In response, a growing number of individuals and corporations are making investments to address immediate needs as well as systemic issues. During the summer of 2020, many corporations released position statements opposing racism and racial injustice and promised greater commitment and accountability for progress. Many organizations committed by signing on to the 15 Percent Pledge, which urges major retailers to commit at least 15 percent of their shelf-space to Black-owned businesses (in alignment with the estimated proportion of the black population in the U.S.). Similarly, Harvard Business Review discussed an emerging trend: corporate social justice strategies that would potentially compliment or in some instances replace corporate social responsibility efforts.

As the corporate, philanthropic, and individual donor landscape continues to evolve, so do giving trends and donor expectations. In response, many United Ways have taken innovative steps to ensure there are pathways for donors to engage and give to causes they care most about. Historically, one primary vehicle for much of this work has been the creation of affinity groups. United Ways have established successful groups centered around various dimensions of diversity including, but not limited to, women, those with military experience and their families, various racial and ethnic groups, as well as LGBTQ+. These groups have provided a model for cause giving that has been replicated across the network as a way to engage segments of donors more deeply, allow donors to inform investment decisions, and raise awareness of disparities. In the previous decade, United Way’s for instance, took up the cause of early grade reading and fueled the network’s overall focus on engaging volunteers across the U.S. to support early literacy. However, these groups have often operated in silos, falling short of their true potential to increase engagement and create shared purpose across different donor segments.

Increased corporate and individual donor interest creates a window of opportunity for United Ways to provide new pathways for donors to invest in racial equity initiatives and/or BIPOC led organizations. Success in this arena requires United Ways to take risks and adapt a growth mindset.

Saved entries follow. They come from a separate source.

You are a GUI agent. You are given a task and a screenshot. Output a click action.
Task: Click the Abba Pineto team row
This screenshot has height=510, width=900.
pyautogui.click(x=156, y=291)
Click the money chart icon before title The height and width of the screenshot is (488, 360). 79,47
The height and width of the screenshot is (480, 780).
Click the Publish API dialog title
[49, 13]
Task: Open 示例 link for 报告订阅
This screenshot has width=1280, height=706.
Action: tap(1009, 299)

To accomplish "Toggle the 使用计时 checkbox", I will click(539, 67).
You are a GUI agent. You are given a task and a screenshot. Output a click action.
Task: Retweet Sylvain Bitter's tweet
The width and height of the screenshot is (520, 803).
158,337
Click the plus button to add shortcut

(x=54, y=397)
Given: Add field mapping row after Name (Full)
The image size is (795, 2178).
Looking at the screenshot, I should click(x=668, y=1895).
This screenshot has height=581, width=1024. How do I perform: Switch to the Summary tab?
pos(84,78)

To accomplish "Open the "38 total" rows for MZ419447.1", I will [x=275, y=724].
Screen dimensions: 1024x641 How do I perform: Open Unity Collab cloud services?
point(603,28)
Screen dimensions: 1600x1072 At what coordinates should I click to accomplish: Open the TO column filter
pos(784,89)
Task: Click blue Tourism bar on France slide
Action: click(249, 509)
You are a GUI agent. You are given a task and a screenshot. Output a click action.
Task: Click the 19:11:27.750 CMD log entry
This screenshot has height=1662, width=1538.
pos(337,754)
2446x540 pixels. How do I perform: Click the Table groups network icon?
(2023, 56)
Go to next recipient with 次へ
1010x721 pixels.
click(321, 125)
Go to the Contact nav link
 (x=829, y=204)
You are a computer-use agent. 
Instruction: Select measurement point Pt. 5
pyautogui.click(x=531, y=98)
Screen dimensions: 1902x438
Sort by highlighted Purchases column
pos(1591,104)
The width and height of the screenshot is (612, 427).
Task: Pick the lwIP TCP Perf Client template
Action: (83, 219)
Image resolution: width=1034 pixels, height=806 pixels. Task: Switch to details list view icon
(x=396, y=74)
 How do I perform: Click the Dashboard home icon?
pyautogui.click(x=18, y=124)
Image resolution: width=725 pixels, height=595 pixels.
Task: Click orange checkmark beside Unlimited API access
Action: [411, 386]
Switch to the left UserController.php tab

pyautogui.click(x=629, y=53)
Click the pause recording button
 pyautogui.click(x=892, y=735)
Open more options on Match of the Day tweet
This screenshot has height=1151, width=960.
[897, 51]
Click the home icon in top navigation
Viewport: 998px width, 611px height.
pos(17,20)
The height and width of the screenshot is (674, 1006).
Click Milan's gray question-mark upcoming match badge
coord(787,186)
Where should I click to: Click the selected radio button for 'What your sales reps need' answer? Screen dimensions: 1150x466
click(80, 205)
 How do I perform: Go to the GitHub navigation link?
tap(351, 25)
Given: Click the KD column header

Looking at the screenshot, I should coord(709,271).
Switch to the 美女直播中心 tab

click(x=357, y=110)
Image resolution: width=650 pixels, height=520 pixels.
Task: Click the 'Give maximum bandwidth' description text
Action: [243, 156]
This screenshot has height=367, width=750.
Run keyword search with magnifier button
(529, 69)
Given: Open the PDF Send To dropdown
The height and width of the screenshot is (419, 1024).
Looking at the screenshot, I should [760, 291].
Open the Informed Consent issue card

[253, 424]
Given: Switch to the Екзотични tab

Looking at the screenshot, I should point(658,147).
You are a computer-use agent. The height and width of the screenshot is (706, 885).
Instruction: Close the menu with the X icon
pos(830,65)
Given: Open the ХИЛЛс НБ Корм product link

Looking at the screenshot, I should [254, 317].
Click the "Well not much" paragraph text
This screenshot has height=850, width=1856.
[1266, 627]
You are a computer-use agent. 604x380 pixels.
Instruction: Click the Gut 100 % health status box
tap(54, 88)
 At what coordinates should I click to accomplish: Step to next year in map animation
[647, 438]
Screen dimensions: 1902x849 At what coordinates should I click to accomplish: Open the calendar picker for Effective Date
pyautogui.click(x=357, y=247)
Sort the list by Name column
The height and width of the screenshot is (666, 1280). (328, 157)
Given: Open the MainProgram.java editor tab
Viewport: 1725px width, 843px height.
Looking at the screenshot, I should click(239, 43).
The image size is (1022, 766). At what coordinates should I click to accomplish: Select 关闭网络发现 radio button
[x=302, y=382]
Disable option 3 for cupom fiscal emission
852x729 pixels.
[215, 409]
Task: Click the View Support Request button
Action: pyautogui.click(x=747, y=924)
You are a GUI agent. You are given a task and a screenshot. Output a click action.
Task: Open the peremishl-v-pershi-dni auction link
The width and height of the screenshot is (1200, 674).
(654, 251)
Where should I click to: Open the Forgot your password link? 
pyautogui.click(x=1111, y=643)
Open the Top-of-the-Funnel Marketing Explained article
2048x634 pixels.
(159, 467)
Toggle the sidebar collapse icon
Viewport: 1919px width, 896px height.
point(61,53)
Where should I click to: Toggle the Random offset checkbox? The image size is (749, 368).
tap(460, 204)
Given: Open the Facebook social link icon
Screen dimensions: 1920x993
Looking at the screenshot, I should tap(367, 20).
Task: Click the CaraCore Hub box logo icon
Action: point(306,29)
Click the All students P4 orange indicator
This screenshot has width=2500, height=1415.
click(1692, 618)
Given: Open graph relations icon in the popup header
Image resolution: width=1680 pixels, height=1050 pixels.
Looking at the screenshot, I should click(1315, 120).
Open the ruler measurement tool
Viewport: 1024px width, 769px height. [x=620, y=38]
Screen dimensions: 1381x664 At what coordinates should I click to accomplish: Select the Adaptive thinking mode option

This includes embracing the notion that some donors may be lost, but that creating equitable community impact also provides opportunities to engage new donors and expand awareness among others.


Examples of United Ways that have successfully engaged current and new donors to establish racial equity funds to address systemic inequities include:
  • United Way of Greater Atlanta’s (UWGA) United for Racial Equity and Healing Fund, provides donors the opportunity to fund UWGA’s investments in community-based organizations that are BIPOC-led and serving communities most impacted by structural racism, advancing racial justice, and prioritizing civic engagement and youth voice.
  • United Way of the Greater Lehigh Valley (UWGLV), in partnership with local leaders, created the Fund for Racial Justice and Equity.  Investors can give directly to the fund to nurture and advance executive BIPOC leadership and build the capacity of BIPOC-led nonprofit organizations in the Lehigh Valley. Funding partners include Truist, Behr Paint, and the UWGLV’s Women United.
  • United Way of the Greater Triangle  (UWGT) established its Anti-Racism Community Fund as an extension of the organization’s equity-driven community impact strategy. The fund aims to turn nationwide conversation around systemic racism into local action by providing resources to support local leaders of color, establish environments where residents hold the power to create community-level change, and invest in organizations with experience dismantling institutional racism in the housing, food, health, workforce, or education sectors. The first $125,000 in individual donations were matched by UWGT and John Rex Endowment.
  • The United Way of Dane County and the United Way of Milwaukee and Waukesha County partnered with the UW Credit Union to create the UW Credit Union Fund for Racial Equity to demonstrate their shared commitment to improving the financial and overall well-being of BIPOC residents in Madison and Milwaukee. Funds raised were used to support the work of 24 organizations explicitly focused on serving BIPOC residents, promoting racial equity, and removing barriers in education and financial sectors.